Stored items

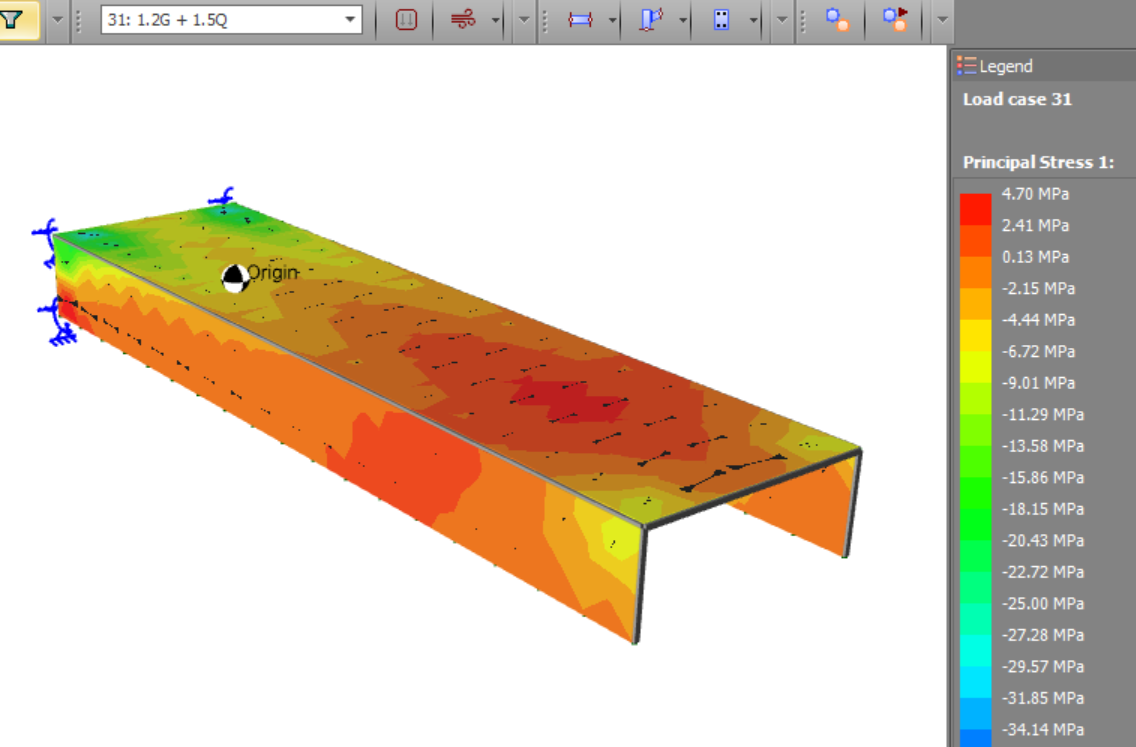Expand the wind load dropdown arrow
The height and width of the screenshot is (747, 1136).
[496, 20]
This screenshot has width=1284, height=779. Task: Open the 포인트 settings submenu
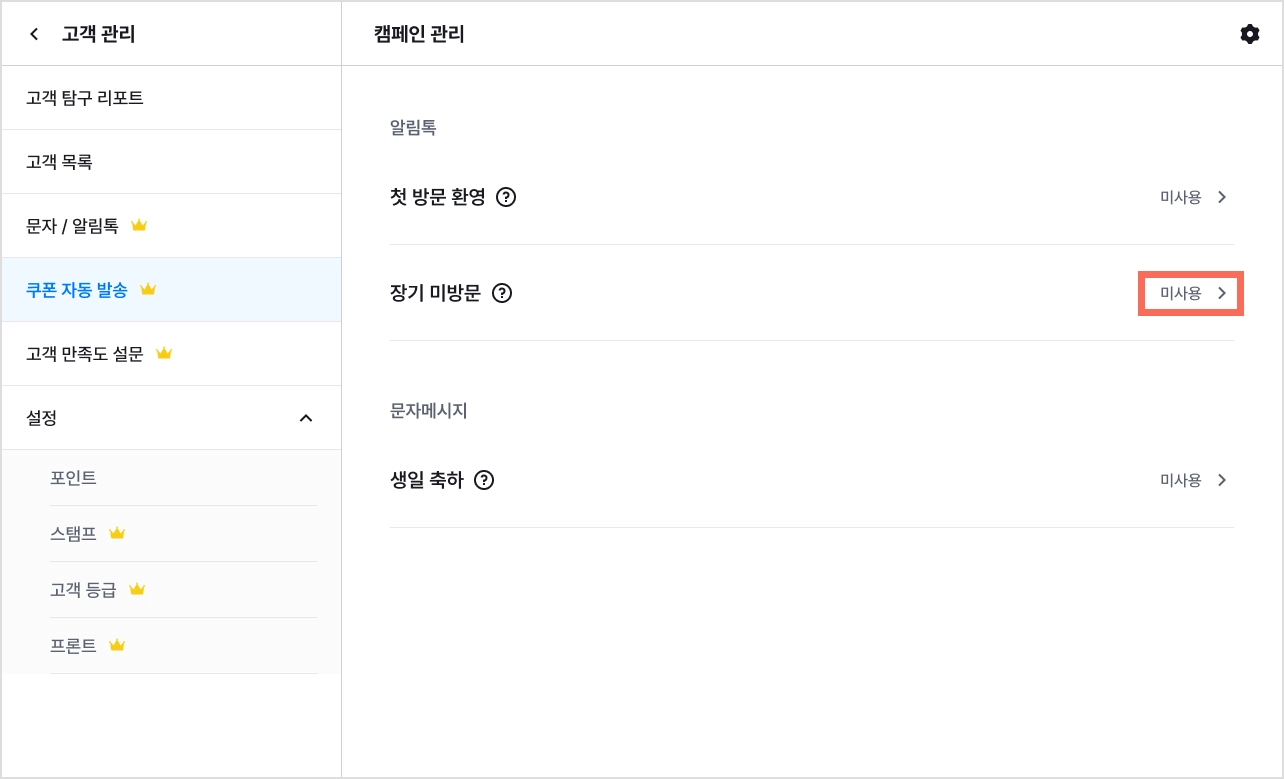(x=184, y=478)
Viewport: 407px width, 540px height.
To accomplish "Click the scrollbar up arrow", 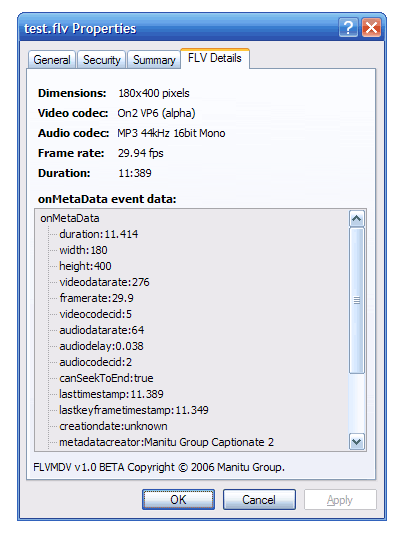I will 357,218.
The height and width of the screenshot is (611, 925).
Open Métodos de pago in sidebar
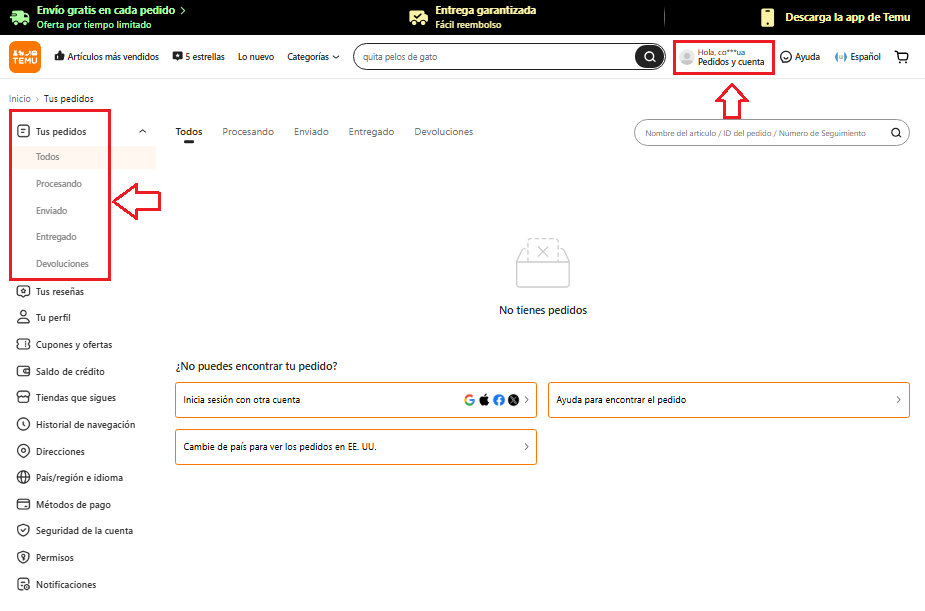(x=73, y=505)
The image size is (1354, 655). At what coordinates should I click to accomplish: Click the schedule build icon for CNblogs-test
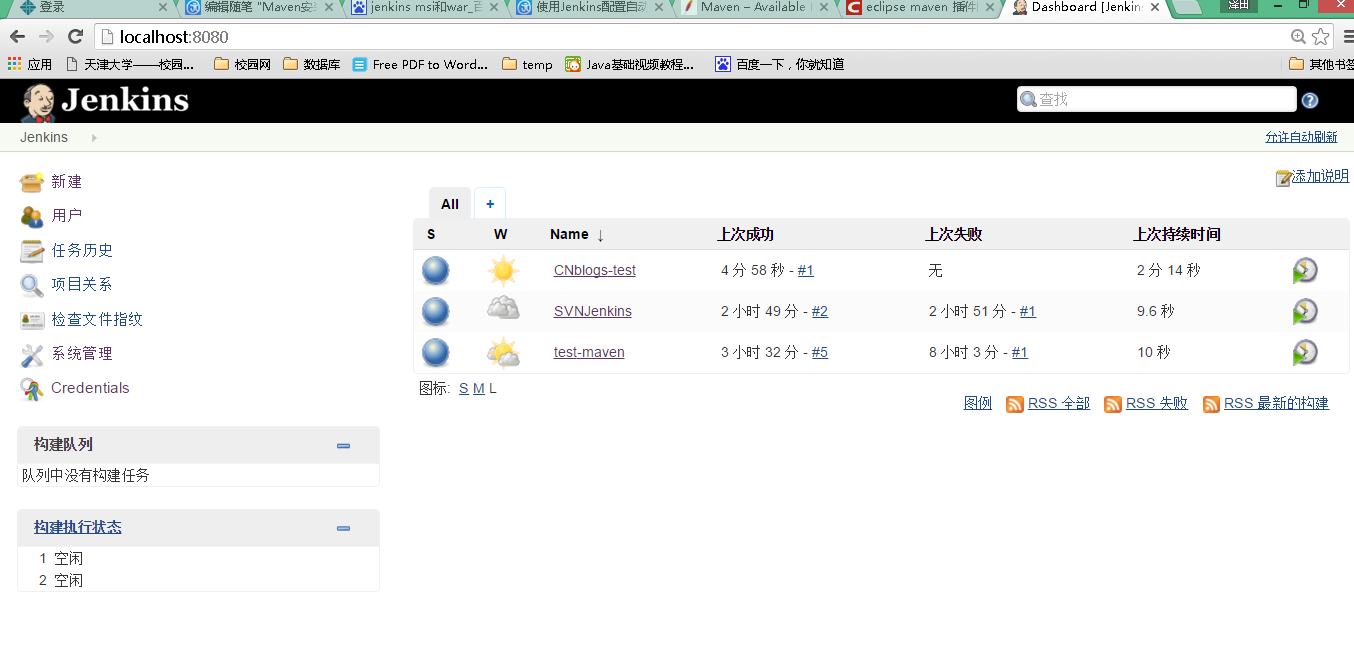point(1305,271)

* AIM *
Reproduce the records verbatim from the line containing "The image size" through the end of the records, omitting the pictures.

* OUTPUT *
The image size is (1354, 655). At what coordinates should I click to accomplish: Click the schedule build icon for CNblogs-test
point(1305,271)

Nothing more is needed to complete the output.